■ WORK ITEM
Please print the line that holds "You are a GUI" and each line after it to the end of the data, word for word, without any pictures.

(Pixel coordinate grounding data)
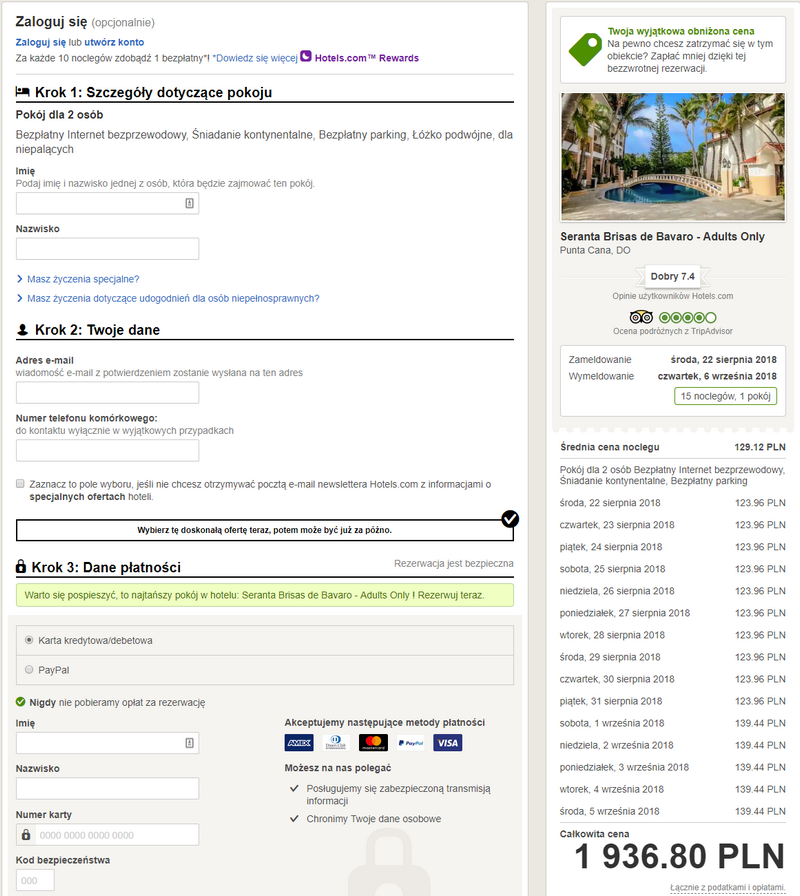
Task: Click the "15 noclegów, 1 pokój" button
Action: click(x=725, y=396)
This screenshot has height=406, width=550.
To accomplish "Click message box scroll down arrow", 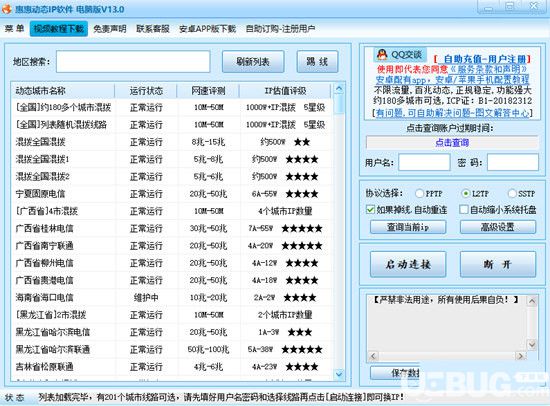I will 532,345.
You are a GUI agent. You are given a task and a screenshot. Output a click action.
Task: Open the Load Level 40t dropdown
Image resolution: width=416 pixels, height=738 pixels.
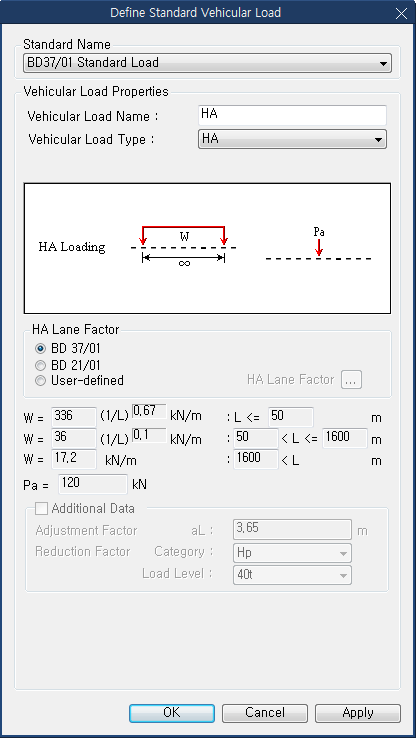(292, 575)
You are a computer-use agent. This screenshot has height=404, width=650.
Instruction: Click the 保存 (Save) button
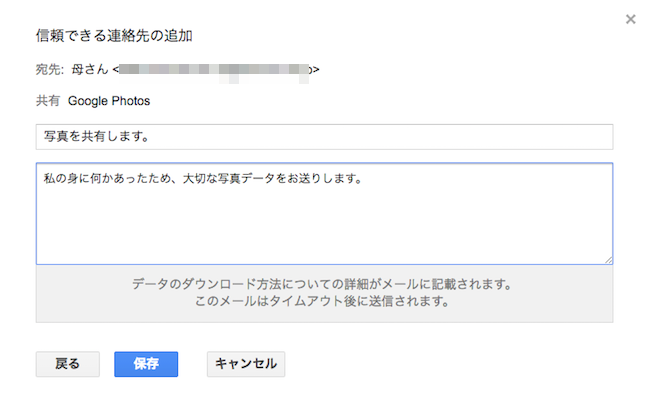(146, 364)
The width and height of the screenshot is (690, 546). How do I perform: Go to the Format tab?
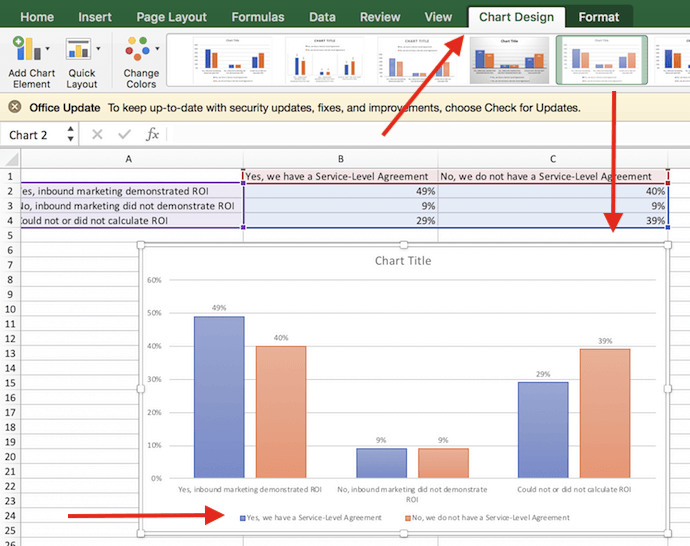pos(598,17)
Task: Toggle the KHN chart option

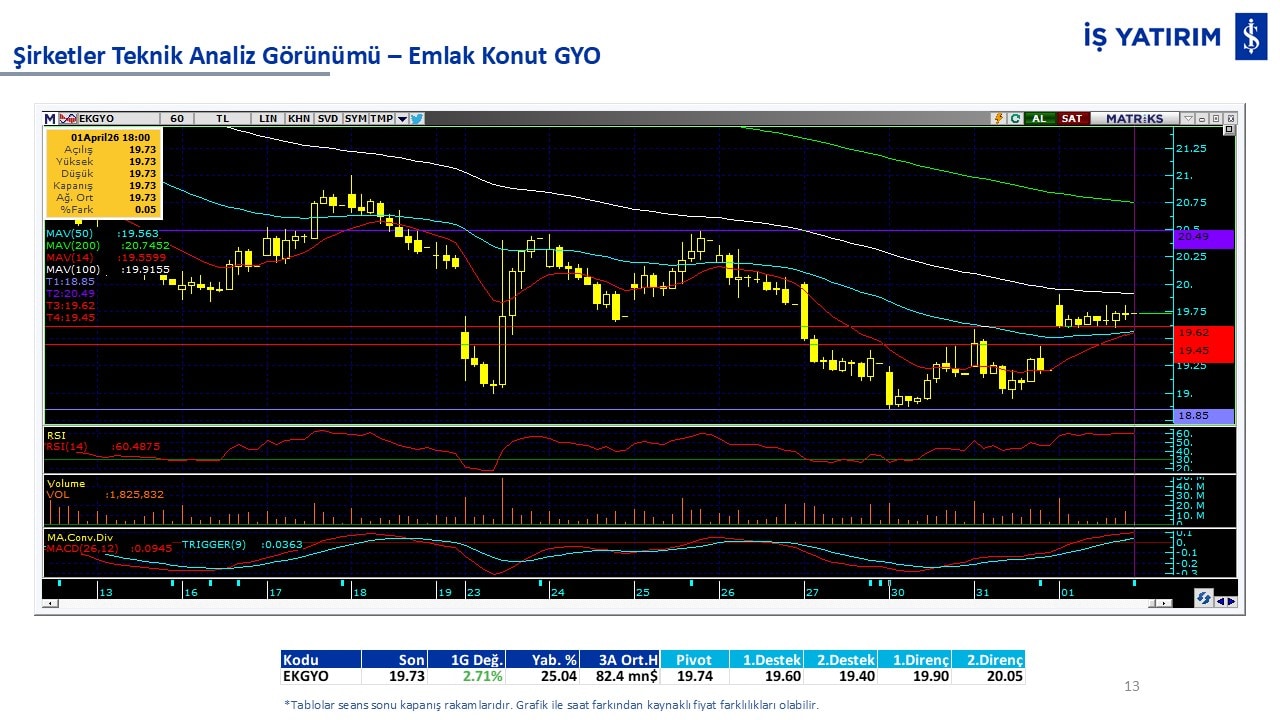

■ OUTPUT FOR THIS TASK
You are a GUI agent. You are given a task and a screenshot. Output a click action.
Task: Open the Load Level 40t dropdown
Image resolution: width=416 pixels, height=738 pixels.
(292, 575)
You are a computer-use agent. This screenshot has height=404, width=650.
Instruction: Click the 保存 (Save) button
(146, 364)
The width and height of the screenshot is (690, 546). How do I perform: Go to the Format tab?
pos(598,17)
Task: Toggle the KHN chart option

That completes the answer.